The novel's heroine is fire jumper Rowan Tripp, golden haired, blue eyed, who can clock in a 5k at fifteen minutes, twenty seconds (a time, by the way, that would qualify her for the Olympics). She's tough and smart (I think this is mentions at least 120 times over the course of the novel, in case we dare doubt it's veracity). She's an alpha female. Which means that she's a woman who behaves like a sexist man. Herself a natural blond, she calls another blond she just met "Barbie"; she encourages her trainees by saying things like "you look like a bunch of girls strolling in a park". How does a girl stroll through the park? And how exactly is she different from a man strolling through a park? When "Barbie" struggles on an obstacle course, Rowan taunts her with "Do you want to jump fire or go back home and shop for shoes?" All this, and we're only on page 25. Of course, Rowan's behavior must be deemed acceptable because she's just a woman with an "attitude". Unfortunately, I still managed to be as offended by all this as I would be had Rowan been a man. Readers may be reassured to know that the men in the book are equally chauvinist. "Women suck" is something of a mantra in this novel.

Apart from outright sexism, getting into bar fights is the other half of the novel's honor code. The one night the entire team goes to a bar together, no less than three bar fights break out, leaving a number of the crew members unable to jump fire for the next few days. Do they get fired because of this? Nope, because they were defending their (or a woman's) honor. Apparently, if one's job is heroic and dangerous enough, one can get away with almost anything. Just like what Bush was saying when we invaded Iraq!

Of course, one should give Roberts's readership the benefit of the doubt. People aren't actually going to read Chasing Fire and turn into a hoard of Rowan Tripps. Still, such a widely-read author should refrain from planting the idea that woman-hating and bar fights are a necessary good in American society today.

Sunday, May 1, 2011

Next week

Next week: Nora Roberts's Chasing Fire.

Bossypants

FEY, TINA. Bossypants. New York: A Reagan Arthur Book, 2011. ISBN: 978-0-316-05686-1. Pp. 277. $26.99.

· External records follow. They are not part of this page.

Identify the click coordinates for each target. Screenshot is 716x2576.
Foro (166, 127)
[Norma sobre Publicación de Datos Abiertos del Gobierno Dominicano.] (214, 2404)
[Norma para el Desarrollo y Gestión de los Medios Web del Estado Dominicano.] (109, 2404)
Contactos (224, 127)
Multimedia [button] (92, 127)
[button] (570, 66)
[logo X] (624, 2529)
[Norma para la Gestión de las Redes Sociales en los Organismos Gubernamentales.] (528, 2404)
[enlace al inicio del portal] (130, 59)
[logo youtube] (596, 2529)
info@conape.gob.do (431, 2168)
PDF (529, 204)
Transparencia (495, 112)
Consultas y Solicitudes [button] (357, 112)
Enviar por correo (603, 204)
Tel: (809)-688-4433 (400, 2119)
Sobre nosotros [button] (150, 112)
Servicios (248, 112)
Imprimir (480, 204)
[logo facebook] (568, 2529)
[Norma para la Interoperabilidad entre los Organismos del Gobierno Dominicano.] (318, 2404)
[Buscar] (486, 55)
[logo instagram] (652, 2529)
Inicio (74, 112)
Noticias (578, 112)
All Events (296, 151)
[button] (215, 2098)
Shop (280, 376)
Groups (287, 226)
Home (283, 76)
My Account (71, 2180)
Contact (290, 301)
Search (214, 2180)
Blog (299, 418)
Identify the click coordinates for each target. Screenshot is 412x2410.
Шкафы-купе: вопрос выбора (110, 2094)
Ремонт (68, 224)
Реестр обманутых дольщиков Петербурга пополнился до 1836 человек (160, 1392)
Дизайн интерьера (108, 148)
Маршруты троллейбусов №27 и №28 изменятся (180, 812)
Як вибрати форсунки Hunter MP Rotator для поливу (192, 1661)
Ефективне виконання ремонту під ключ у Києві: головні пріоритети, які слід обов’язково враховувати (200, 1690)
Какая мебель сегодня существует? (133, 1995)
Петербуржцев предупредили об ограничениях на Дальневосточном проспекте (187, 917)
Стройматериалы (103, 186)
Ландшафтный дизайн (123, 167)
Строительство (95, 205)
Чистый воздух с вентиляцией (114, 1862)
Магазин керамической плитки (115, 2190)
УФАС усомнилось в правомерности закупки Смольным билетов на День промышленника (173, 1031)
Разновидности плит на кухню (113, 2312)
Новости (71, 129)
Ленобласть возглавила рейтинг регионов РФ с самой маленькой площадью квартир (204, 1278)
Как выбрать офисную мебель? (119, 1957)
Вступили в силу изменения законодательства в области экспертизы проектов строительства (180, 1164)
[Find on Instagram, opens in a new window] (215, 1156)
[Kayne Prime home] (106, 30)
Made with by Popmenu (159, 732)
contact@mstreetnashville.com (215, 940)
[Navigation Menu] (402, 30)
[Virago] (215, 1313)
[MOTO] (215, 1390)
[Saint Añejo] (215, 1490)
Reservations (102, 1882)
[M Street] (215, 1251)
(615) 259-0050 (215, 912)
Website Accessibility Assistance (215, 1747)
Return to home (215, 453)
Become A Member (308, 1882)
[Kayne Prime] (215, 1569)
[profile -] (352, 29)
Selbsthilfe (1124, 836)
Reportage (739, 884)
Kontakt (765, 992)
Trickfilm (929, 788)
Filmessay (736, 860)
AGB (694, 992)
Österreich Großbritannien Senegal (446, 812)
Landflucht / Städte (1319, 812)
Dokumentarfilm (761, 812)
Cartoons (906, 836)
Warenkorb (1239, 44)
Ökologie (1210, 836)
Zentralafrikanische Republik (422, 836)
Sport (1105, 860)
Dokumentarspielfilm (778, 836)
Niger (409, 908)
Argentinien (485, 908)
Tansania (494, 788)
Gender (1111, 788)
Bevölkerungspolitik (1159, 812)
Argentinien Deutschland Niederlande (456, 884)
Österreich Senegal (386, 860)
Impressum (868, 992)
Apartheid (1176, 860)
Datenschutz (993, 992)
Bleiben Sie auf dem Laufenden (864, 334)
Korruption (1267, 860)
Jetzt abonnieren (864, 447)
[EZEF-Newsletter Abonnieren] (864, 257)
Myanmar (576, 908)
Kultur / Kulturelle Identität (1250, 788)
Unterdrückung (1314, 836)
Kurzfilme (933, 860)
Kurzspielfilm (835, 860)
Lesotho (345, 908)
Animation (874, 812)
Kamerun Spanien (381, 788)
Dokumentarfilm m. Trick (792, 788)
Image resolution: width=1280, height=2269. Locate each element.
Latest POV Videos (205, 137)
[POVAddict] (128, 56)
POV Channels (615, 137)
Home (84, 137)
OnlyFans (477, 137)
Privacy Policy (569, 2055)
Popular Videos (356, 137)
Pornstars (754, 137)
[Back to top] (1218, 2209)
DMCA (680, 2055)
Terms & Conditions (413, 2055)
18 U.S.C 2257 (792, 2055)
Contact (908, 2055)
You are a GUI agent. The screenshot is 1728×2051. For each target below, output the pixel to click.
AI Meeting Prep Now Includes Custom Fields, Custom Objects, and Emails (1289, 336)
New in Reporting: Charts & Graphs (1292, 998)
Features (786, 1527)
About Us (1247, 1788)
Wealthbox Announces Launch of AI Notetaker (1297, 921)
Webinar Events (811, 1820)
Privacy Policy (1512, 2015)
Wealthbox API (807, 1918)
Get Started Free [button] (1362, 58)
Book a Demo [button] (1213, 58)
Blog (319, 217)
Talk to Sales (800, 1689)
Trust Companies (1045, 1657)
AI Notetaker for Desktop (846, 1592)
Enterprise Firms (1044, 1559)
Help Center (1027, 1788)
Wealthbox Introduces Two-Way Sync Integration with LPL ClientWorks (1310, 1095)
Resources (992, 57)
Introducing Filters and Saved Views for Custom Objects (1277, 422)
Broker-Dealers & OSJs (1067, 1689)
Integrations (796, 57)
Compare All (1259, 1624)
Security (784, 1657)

"I hope that's not really the cover. That's really going to hurt sales". You said it, Don Fey, Tina Fey's dad. What a sight it is, seeing row upon row of Tina Fey's memoir in the bestseller section, her adorable face staring out at me, her head cradled in those furry manhands. If it weren't for the cover, her book would be number one. Oh wait.

This is how funny Fey's book is: Kris and I sat down to watch Karate Kid 3 in sync with Rifftrax and I ended up reading through the whole thing. By the way, can you believe the kid in KK3 was almost thirty when they made that movie? Did he drink the waters of eternal youth when he was thirteen?

I'm stalling. I set out to write this blog so I could roast books, not drool over them. What's the point of writing a review when everything I have to say is positive, or, at worst, neutral? My one complaint is that Fey mentions her scar (six-year-old Tina, slasher, alley behind family home), saying, "I only bring it up to explain why I'm not going to talk about it". Then she talks about it for two pages. Two hilarious pages, I may add. Then there's my favorite part. A man driving by shouts at thirteen-year-old Tina "Nice tits". Her response? To yell back "Suck my dick". My hero.

Maybe the worst part about reading Fey's memoir was this: When Fey reproduces some of the awful things people say about her on the internet, I literally took them personally. I read that chapter and felt as if someone had just said the exact same things to me. It was creepy. I don't aspire to be Tina Fey, or do what she does. But I immediately assumed that whoever hates Tina Fey hates me. Because, you know, I'm an adorable, hilarious woman with an Emmy-award winning television show in which I star across Alec Baldwin.